バイデン大統領による議会演説
〔1〕アメリカは再び動き出した
米国のジョー・バイデン大統領は、4月28日、上下両院合同会議(a Joint Session of Congress)において、就任後初となる議会演説を行った。演説の冒頭では、“Madam Speaker, Madam Vice President”と呼びかけ、バイデン大統領の後ろに座るナンシー・ペロシ(Nancy Pelosi)下院議長とカマラ・ハリス(Kamala Harris)副大統領が両方とも女性であることを強調(写真1)したうえで、「この演台から、こう語りかけた大統領は、これまで今まで一人もいなかった(No President has ever said those words from this podium.)」とも語った。
写真1 演説するジョー・バイデン大統領とカマラ・ハリス副大統領(後方左)、後方右はナンシー・ペロシ下院議長(2021年4月28日)
就任から99日目に行ったこの演説では、バイデン大統領は「アメリカは再び動き出した(America is on the move again)」として、自身の成果を強調した。演説の早い段階で成果の1つとして強調したのが、新型コロナウイルス・ワクチンである。就任時には、100日以内に1億回の接種を約束していたが、実際には2億回以上の提供ができたと発表した。
ホワイトハウスのWebサイトのトップページには、接種回数がグラフで示されており、これによると4月22日に2億回を達成していることになる(図1)。
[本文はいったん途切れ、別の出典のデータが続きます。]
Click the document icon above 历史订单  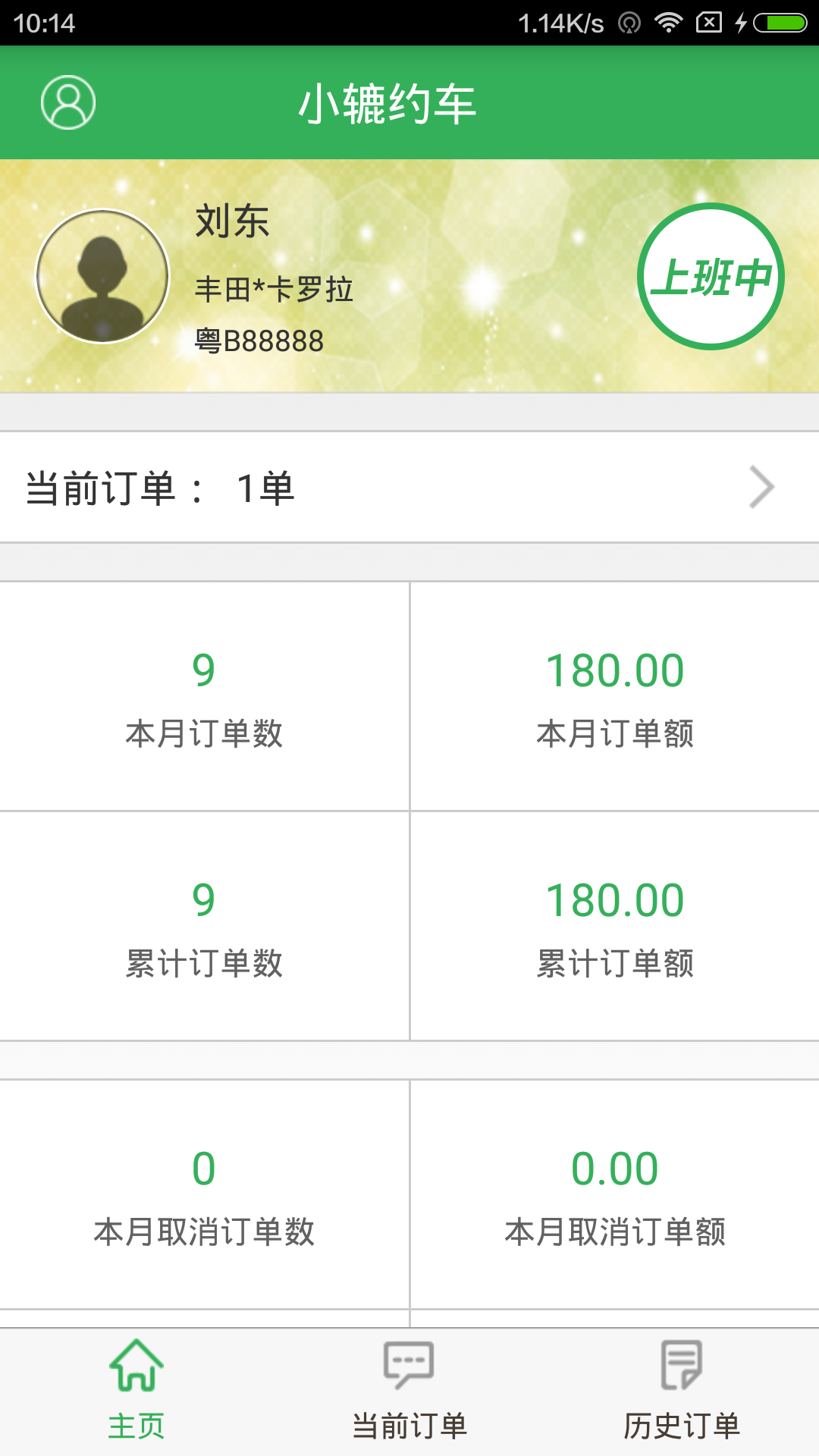pos(680,1365)
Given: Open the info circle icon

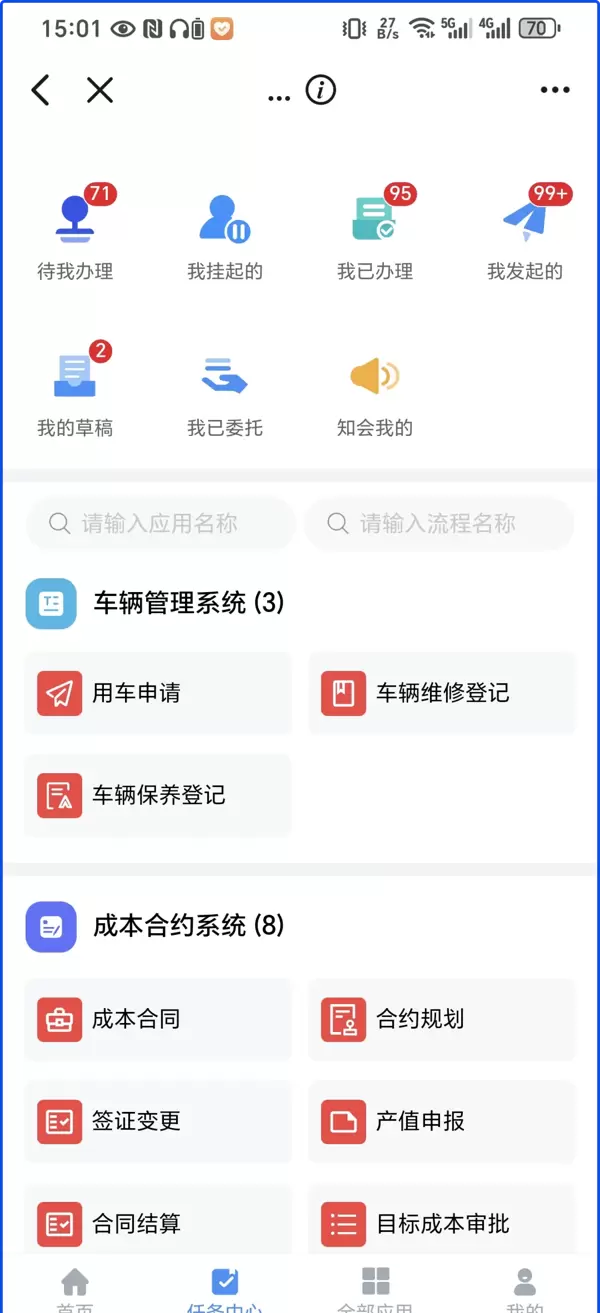Looking at the screenshot, I should point(320,90).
図1 米国におけるワクチン接種回数を示すグラフ(5月25日時点)
出所 https://web.archive.org/web/20210525125321/
https://www.whitehouse.gov/
〔2〕「気候サミット」の成功をアピール
1時間以上に及んだ演説では、さまざまなテーマが取り上げられたが、雇用や技術革新、教育や育児などを含む新たな「米国家族計画(American Families Plan)」、医療保険制度や税制改革などとあわせて、気候変動対策についても触れていた。
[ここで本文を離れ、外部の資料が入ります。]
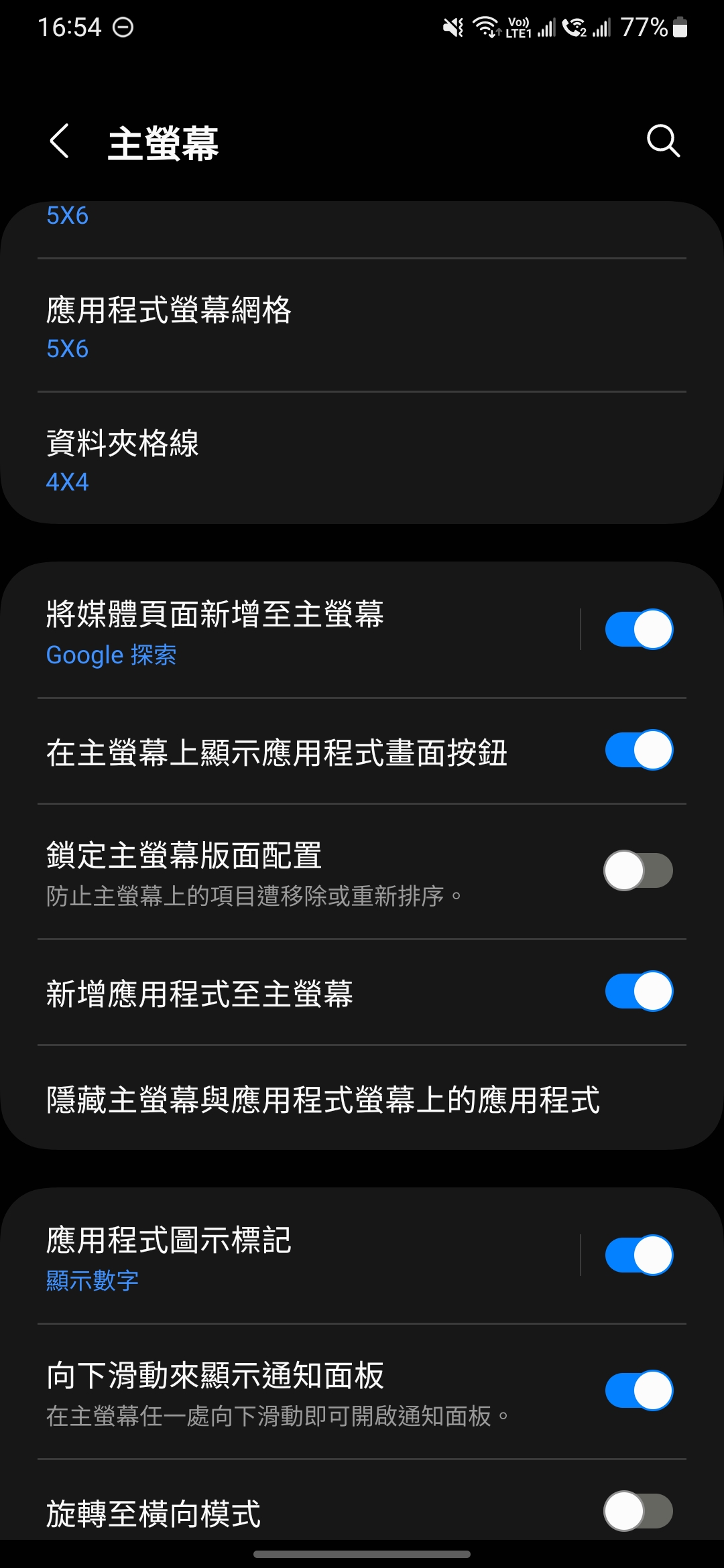Go back from the 主螢幕 settings
Image resolution: width=724 pixels, height=1568 pixels.
60,141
気候変動対策についての言及は、他の項目と比べて量は多くなかったが、その中では就任から100日以内に開催するとしていた気候サミット(Leaders Summit on Climate)を4月22〜23日に開催し、世界の主要国(the major economies of the world)として中国やロシア、インド、EUが参加した実績を強調した。